_Objective_
Could you switch every "screenshot" in the records below to "screen capture", keeping everything else unchanged and leaving the pictures out of your answer?
─── Input material ───
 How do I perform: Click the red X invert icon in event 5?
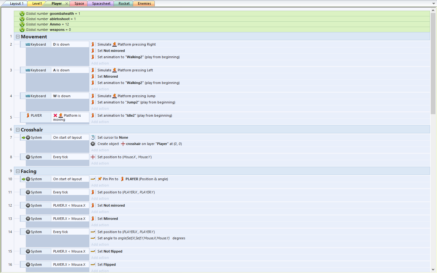pyautogui.click(x=55, y=115)
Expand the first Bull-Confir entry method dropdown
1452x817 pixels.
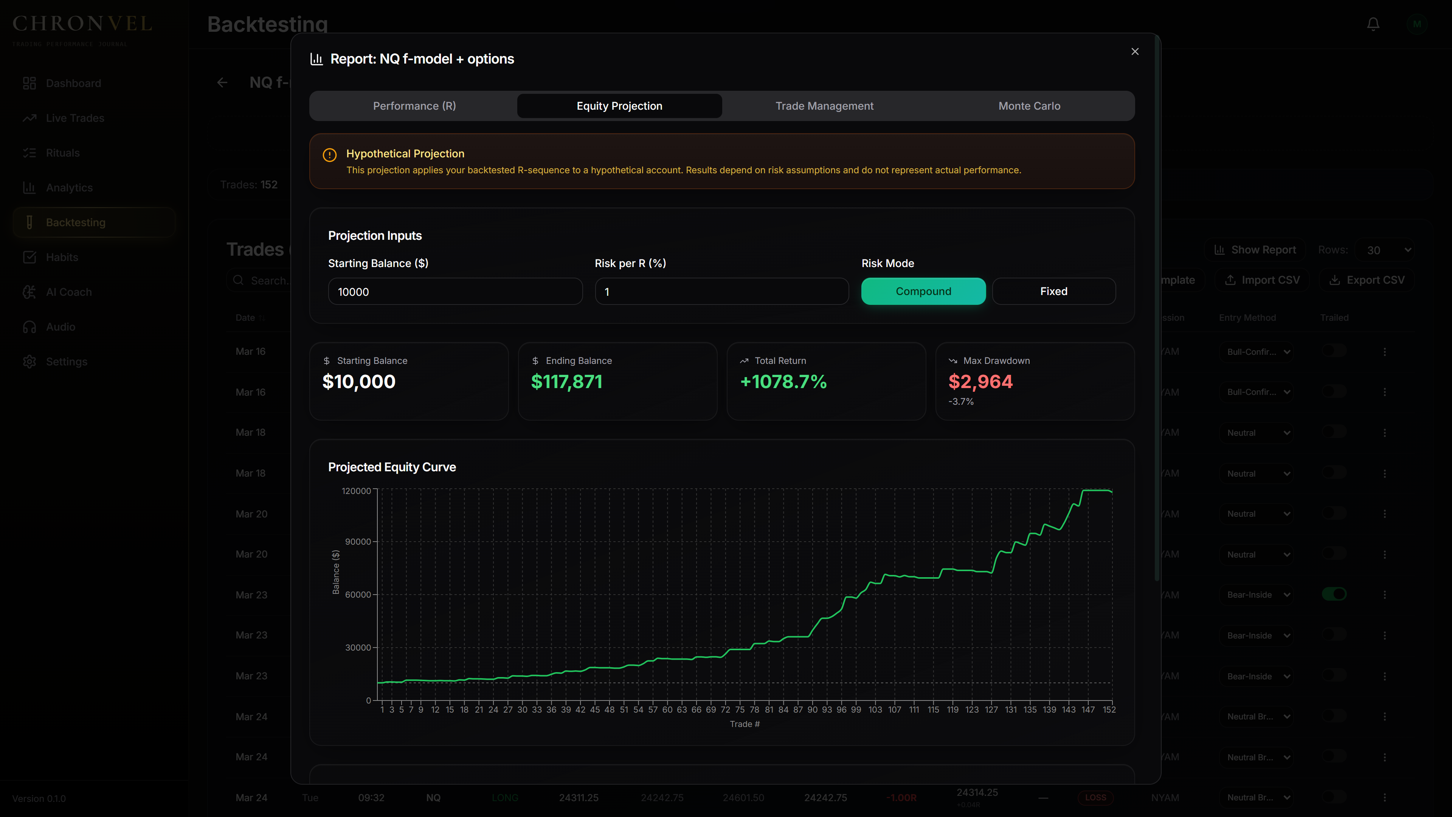(x=1256, y=352)
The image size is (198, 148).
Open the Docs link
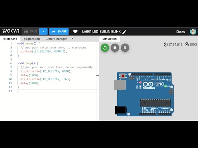181,32
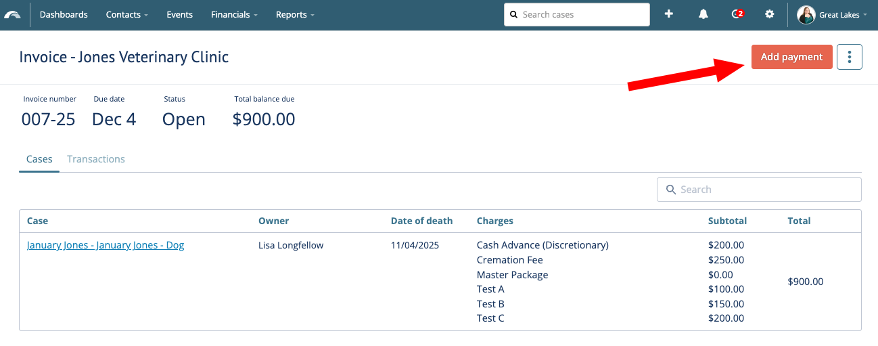Open the notifications bell icon

[x=703, y=14]
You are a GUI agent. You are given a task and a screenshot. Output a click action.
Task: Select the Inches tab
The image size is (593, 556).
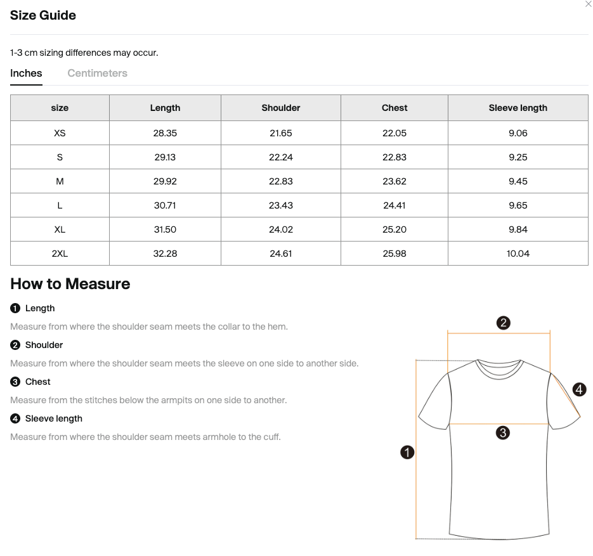[26, 73]

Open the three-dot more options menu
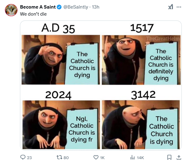pos(179,7)
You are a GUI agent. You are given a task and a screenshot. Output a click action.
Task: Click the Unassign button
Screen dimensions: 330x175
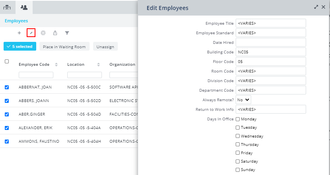point(105,47)
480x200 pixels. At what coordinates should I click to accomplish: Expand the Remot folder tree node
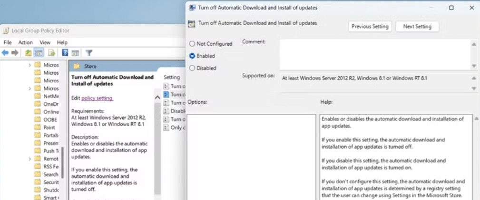29,159
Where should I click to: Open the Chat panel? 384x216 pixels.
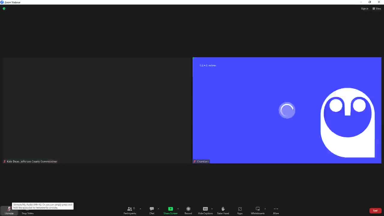(x=152, y=210)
───
_Complete response_
 How do I perform: Click the red X invert icon in event 5?
pyautogui.click(x=55, y=115)
Expand the first Bull-Confir entry method dropdown
1452x817 pixels.
(x=1256, y=352)
The image size is (198, 148).
Open the Docs link
181,32
Open the notifications bell icon

[x=703, y=14]
You are a GUI agent. You are given a task and a screen capture. Output a click action.
Task: Select the Inches tab
The image size is (593, 556).
[26, 73]

Open the three-dot more options menu
pos(179,7)
You are a GUI agent. You are given a task and a screen capture. Output a click action.
Task: Click the Unassign button
Screen dimensions: 330x175
point(105,47)
480x200 pixels. At what coordinates should I click to accomplish: Expand the Remot folder tree node
29,159
Where should I click to: Open the Chat panel? 384x216 pixels.
(x=152, y=210)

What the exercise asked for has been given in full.